Depression need not be tied to a specific cause – “I gave up trying to locate depression’s antecedent,” Chang writes – but the book’s central section, the one not devoted to Martin’s paintings, is a verse diary from the weeks just before and just after her father’s death in February 2022. Fu-Shueng Chang suffered an incapacitating stroke in 2009 and entered a long decline into dementia; the mounting complications of his care left traces in Chang’s The Boss (2013), Barbie Chang (2017), OBIT (2020), and Dear Memory (2021). Owing to his circumstances – lost to his family in some ways, insistently present in others – and the earlier death of Chang’s mother in 2015, the grief of the second section is as resistant to analysis and as difficult to describe as the depression of the first and third parts.

It thus makes sense that the voice of With My Back to The World has none of the tumbling, unpunctuated flow and linguistic sleight of hand of The Boss or Barbie Chang. Instead, we find the short sentences, the spareness, the abrupt changes of register and focus that characterized OBIT:

The source of the blue is no longer here. What’s left, just the thick beauty in front of me, the frayed edges like my filthy mouth for all to see. I still have my soul, but parts of it have begun to migrate onto beautiful things, like this blue. I leave some of my soul here, three lines up, fourth rectangle over from the right. My soul is made of words and cut glass. Lately, the glass keeps cutting the words. The most wounded words I’ve had since childhood choose to stay here. (“Night Sea, 1963”)

It makes sense, too, that there is hardly a straight ekphrastic poem in the whole collection. Chang published several of those, based on Edward Hopper paintings, in The Boss, but here the poems have additional work to do. In engaging the formal strategies and deliberate exclusions of Agnes Martin’s abstractions, Chang turns her own back on the world, but the world’s conundrums about community, expression, and kinship somehow turn up anew in the paintings, re-coded but recognizable.
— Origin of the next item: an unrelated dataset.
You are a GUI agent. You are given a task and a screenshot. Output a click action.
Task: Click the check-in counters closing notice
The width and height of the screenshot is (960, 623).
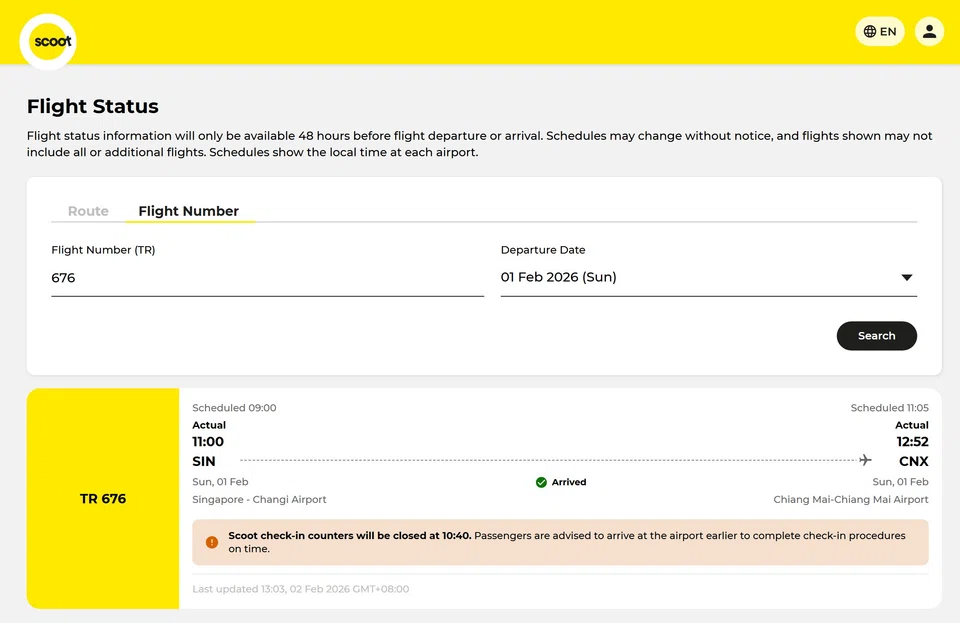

The poems of With My Back to the World not only do homage to Agnes Martin but also engage aesthetic questions (how the verbal differs from the pictorial, how the representational differs from the abstract) and embody Chang’s memories of loss and estrangement. Her aesthetic preoccupations and her life turn out have a common root in her paradoxical vocation that uses language both to hide and to reveal: “Is it possible to be seen, but not looked at?” (“The Islands, 1961”).

Chang’s production in the last few years has been unusually varied and rewarding. In 2020 she published not only the poetry collection OBIT, which won several prizes, but also Love, Love, a verse novel for middle schoolers that is well worth an adult reader’s time. In 2021 she published Dear Memory: Letters on Writing, Silence, and Grief, an epistolary memoir incorporating her own visual art based on family photographs and documents. 2022 saw the appearance of The Trees Witness Everything, a poetry collection using waka, traditional Japanese short lyric forms. With My Back to the World, which connects intimately to its predecessors while being distinctly its own thing, adds another dimension to an extraordinary body of work.


Paul Scott Stanfield was educated at Grinnell College and Northwestern University, and is recently retired from the English Department of Nebraska Wesleyan University. He is the author of Yeats and Politics in the 1930s and of articles on Yeats, other Irish poets, and Wyndham Lewis.